After earning his MBA at the Leeds School of Business at CU Boulder, Mike went on to lead a 30-year career in a number of software, broadcast media and internet-focused technology companies, real estate development and entrepreneurial endeavors. As he reflected on which experiences made the biggest impact on his life, Mike says it was his military service and attending college, and it was there he wanted to make a difference.
The “a-ha!” moment came when Mike became involved with the Office of Veterans and Military Affairs; last year the office moved into the new Center for Academic Success and Engagement Building at CU Boulder. Mike and his wife, Kathy Standage, whose own father was a career Air Force officer, were impressed with the staff and the mission, and they knew a planned gift could allow CU to help even more veterans.

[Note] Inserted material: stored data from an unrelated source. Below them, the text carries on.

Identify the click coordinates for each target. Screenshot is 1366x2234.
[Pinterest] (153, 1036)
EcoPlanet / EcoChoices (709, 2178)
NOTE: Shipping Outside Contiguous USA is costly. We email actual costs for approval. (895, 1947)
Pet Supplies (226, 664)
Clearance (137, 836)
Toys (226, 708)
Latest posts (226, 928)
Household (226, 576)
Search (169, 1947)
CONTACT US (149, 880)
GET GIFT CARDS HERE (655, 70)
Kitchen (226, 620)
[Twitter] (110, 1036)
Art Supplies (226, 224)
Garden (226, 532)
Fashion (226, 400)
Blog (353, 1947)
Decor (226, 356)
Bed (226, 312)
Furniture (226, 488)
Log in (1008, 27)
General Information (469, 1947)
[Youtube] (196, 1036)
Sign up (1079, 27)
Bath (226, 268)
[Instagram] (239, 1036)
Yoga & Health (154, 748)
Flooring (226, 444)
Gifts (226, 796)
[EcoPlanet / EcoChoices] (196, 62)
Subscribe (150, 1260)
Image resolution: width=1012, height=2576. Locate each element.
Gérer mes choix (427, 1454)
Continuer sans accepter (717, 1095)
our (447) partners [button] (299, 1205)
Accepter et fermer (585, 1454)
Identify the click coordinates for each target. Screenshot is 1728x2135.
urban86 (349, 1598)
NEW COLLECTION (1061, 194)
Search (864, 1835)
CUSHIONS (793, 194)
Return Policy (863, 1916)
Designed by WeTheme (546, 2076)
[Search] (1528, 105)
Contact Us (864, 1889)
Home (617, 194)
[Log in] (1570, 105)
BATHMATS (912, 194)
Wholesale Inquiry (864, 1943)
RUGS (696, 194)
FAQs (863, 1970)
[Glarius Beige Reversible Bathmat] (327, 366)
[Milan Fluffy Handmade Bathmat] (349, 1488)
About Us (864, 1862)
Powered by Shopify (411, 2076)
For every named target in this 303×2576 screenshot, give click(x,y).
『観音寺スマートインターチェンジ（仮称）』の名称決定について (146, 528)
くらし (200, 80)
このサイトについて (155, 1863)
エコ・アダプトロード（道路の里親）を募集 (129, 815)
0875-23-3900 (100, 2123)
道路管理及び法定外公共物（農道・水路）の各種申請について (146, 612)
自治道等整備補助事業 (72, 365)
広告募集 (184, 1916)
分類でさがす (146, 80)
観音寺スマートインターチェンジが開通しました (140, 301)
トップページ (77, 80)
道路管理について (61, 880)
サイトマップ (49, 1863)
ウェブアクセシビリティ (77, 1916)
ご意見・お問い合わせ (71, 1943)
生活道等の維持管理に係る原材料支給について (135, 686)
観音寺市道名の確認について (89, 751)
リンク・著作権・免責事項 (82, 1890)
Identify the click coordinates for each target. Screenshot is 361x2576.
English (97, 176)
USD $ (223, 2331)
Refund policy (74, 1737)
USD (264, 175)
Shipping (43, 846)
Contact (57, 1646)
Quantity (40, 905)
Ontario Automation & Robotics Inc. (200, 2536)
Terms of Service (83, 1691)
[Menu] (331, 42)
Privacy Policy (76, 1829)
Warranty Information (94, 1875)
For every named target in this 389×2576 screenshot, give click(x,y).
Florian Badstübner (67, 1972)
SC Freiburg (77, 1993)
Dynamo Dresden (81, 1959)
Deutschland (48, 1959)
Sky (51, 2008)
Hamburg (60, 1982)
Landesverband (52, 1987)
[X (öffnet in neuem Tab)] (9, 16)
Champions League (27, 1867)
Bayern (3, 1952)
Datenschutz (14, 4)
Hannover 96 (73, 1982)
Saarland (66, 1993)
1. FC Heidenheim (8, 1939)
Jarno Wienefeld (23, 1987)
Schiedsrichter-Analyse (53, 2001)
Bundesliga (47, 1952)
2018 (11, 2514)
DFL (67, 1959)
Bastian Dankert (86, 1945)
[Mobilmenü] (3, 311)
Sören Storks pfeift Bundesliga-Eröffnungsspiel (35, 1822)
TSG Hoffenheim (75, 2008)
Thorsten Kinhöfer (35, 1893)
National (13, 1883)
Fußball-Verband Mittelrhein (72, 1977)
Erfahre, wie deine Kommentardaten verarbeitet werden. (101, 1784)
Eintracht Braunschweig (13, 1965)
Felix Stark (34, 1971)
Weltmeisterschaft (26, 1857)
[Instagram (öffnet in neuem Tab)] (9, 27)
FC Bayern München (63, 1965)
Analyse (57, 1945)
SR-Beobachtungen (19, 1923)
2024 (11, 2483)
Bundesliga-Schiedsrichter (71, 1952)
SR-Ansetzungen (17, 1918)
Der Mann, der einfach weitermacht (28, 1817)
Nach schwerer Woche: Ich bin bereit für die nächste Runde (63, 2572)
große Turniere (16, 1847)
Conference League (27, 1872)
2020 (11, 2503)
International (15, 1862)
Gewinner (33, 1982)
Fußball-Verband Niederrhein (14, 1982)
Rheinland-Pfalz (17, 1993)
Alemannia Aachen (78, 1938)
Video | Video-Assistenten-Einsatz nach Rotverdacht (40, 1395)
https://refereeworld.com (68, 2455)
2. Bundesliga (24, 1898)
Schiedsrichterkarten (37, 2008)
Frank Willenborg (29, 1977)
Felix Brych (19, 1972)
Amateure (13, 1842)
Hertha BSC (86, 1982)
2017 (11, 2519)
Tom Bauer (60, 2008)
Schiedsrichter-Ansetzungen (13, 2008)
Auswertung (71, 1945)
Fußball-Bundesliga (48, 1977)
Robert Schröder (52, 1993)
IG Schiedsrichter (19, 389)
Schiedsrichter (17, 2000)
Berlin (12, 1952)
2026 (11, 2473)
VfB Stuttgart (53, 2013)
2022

“Planning a significant investment in CU was a great experience for me…As I looked around campus, there were lots of places to invest in. But it had to be something I could have an impact on and have a personal connection to,” Mike says. “The development team gave me the time and information I needed to sort out what would be meaningful for me and my family.”
Mike encourages CU alumni to reflect on their time at CU and give back to something meaningful.
“To me, this is making an investment, it’s not a gift. It’s an investment that will pay off in the long term,” Mike says. “I have absolutely no regrets about my decision. I hope this is just the start. If I’m around in 20 or 30 years, I hope I can do more. I feel great about what I’ve done so far, but I feel like there’s still a lot more impact that our family can have.”